President Donald Trump talks with reporters aboard Air Force One. Credit: AP / Susan Walsh

Tough week for the truth.

Tougher even than many other recent weeks, which were tough enough on their own.

Several assertions by President Donald Trump and associates were exposed as lies — by his own people and by Trump himself.

Start with Stormy Daniels. Rudy Giuliani, hired two-plus weeks ago by Trump as part of his legal team to deal with special counsel Robert Mueller’s investigation, said that Trump repaid personal attorney Michael Cohen for the $130,000 Cohen paid Daniels. Giuliani said the reason for the payment during the waning weeks of the 2016 campaign was to keep the porn star quiet about her alleged affair with Trump. As a bonus, Giuliani said the reason Trump fired FBI Director James Comey was indeed the Russia investigation — Comey wouldn’t say Trump was not a target, Giuliani said, and firing him would “free” Trump of Comey.

All of which contradicted many statements from Trump, Cohen, press secretary Sarah Huckabee Sanders and others.

Trump took to Twitter to back up Giuliani’s assertions about reimbursing Cohen. A day later, Trump cited “a lot of misinformation” and said Giuliani would eventually “get his facts straight.”

And on Friday, Giuliani tried to clarify by citing “my understanding” of the facts.

Trump also hired legal heavyweight Emmet Flood to deal with Mueller — after angrily denying in March a published report that he might hire Flood and saying that he was pleased with his legal team, most of which is now gone.

Then there was the doctor’s note. Trump’s former physician, Dr. Harold Bornstein, said that his infamous 2015 letter — declaring that Trump would be “the healthiest” person ever elected president and is a man of “extraordinary” strength and stamina — was actually dictated by Trump.

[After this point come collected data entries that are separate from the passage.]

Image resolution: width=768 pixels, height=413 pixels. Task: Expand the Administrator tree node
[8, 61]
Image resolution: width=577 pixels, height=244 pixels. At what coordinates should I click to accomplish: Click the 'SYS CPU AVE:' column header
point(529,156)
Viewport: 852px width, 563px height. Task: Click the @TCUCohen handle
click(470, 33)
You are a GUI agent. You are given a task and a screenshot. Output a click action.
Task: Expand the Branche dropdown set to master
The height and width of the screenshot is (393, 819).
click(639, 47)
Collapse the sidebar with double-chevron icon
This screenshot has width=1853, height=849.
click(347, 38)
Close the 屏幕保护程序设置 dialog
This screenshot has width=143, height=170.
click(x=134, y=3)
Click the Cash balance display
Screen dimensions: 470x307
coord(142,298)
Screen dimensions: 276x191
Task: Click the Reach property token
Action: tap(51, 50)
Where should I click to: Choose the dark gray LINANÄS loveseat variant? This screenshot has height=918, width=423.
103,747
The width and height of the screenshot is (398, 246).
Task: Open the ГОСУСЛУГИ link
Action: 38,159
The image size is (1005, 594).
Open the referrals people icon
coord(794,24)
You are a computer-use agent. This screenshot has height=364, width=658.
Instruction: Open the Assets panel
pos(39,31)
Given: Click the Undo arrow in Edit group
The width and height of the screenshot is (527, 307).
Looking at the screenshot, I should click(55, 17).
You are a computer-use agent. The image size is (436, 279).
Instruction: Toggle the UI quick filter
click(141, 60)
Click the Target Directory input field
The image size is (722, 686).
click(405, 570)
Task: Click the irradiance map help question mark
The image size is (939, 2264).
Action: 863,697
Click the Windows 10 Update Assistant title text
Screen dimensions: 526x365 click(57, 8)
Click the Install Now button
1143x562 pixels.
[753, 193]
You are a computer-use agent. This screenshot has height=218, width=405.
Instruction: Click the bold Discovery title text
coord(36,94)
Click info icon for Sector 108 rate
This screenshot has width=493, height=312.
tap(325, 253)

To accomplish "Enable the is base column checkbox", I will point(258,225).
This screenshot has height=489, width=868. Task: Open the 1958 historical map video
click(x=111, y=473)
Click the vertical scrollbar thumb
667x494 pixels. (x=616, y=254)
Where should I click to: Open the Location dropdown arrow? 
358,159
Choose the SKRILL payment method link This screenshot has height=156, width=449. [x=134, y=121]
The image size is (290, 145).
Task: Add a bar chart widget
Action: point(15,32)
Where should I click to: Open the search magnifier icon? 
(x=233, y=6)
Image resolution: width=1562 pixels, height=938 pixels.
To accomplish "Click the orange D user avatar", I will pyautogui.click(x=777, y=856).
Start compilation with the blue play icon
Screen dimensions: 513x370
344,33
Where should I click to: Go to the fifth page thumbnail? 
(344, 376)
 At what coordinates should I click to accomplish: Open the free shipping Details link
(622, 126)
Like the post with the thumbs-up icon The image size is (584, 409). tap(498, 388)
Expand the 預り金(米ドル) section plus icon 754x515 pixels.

We all know in our personal lives that no matter the speaker, lies are corrosive. Often, they beget other lies. In Trump’s case, they shadow other pronouncements.

But how much do his lies matter? To Mueller’s investigators and other probers, they’re more logs on a smoldering fire.

But to the rest of us?

A Monmouth University poll last week found that 79 percent of Americans aren’t surprised by Trump’s behavior in office. They expected it. With Trump making more than 3,000 false or misleading claims since his inauguration, as charted last week by The Washington Post fact-checkers, they have a point.

People who despise Trump for his prolific mendacity will continue to despise him.

But Trump’s supporters say the critics don’t get it. Some deny he’s lying. There’s nothing much that can be said to them. But others passionately defend him, saying they don’t care about Stormy Daniels or his personal flaws, and instead are focused on all the areas he’s winning. Lately, that list includes the economy (the jobless rate inched down to 3.9 percent Friday), tax cuts, North Korea and Syria.

I’ll give them North Korea. Trump gets credit for helping get us to wherever it is we are right now — just as he’ll get credit if we end up somewhere good.

On the rest, the economic recovery is real even if you note it’s little different from the past seven years. There’s little evidence corporations en masse are turning their massive tax cuts into raises for their workers and plenty of evidence they’re turning them into stock buybacks and shareholder dividends. And Syria is no closer to being solved after the latest bombing.

Winning also is in the eye of the truth-teller.

My guess is Trump understands the baked-in nature of our tribes. His opponents will oppose and his supporters will support, so he might as well keep lying.

But what about us? When the party of the presidency changes, will each of us judge lying by the same principles we use today?

Michael Dobie is a member of Newsday’s editorial board.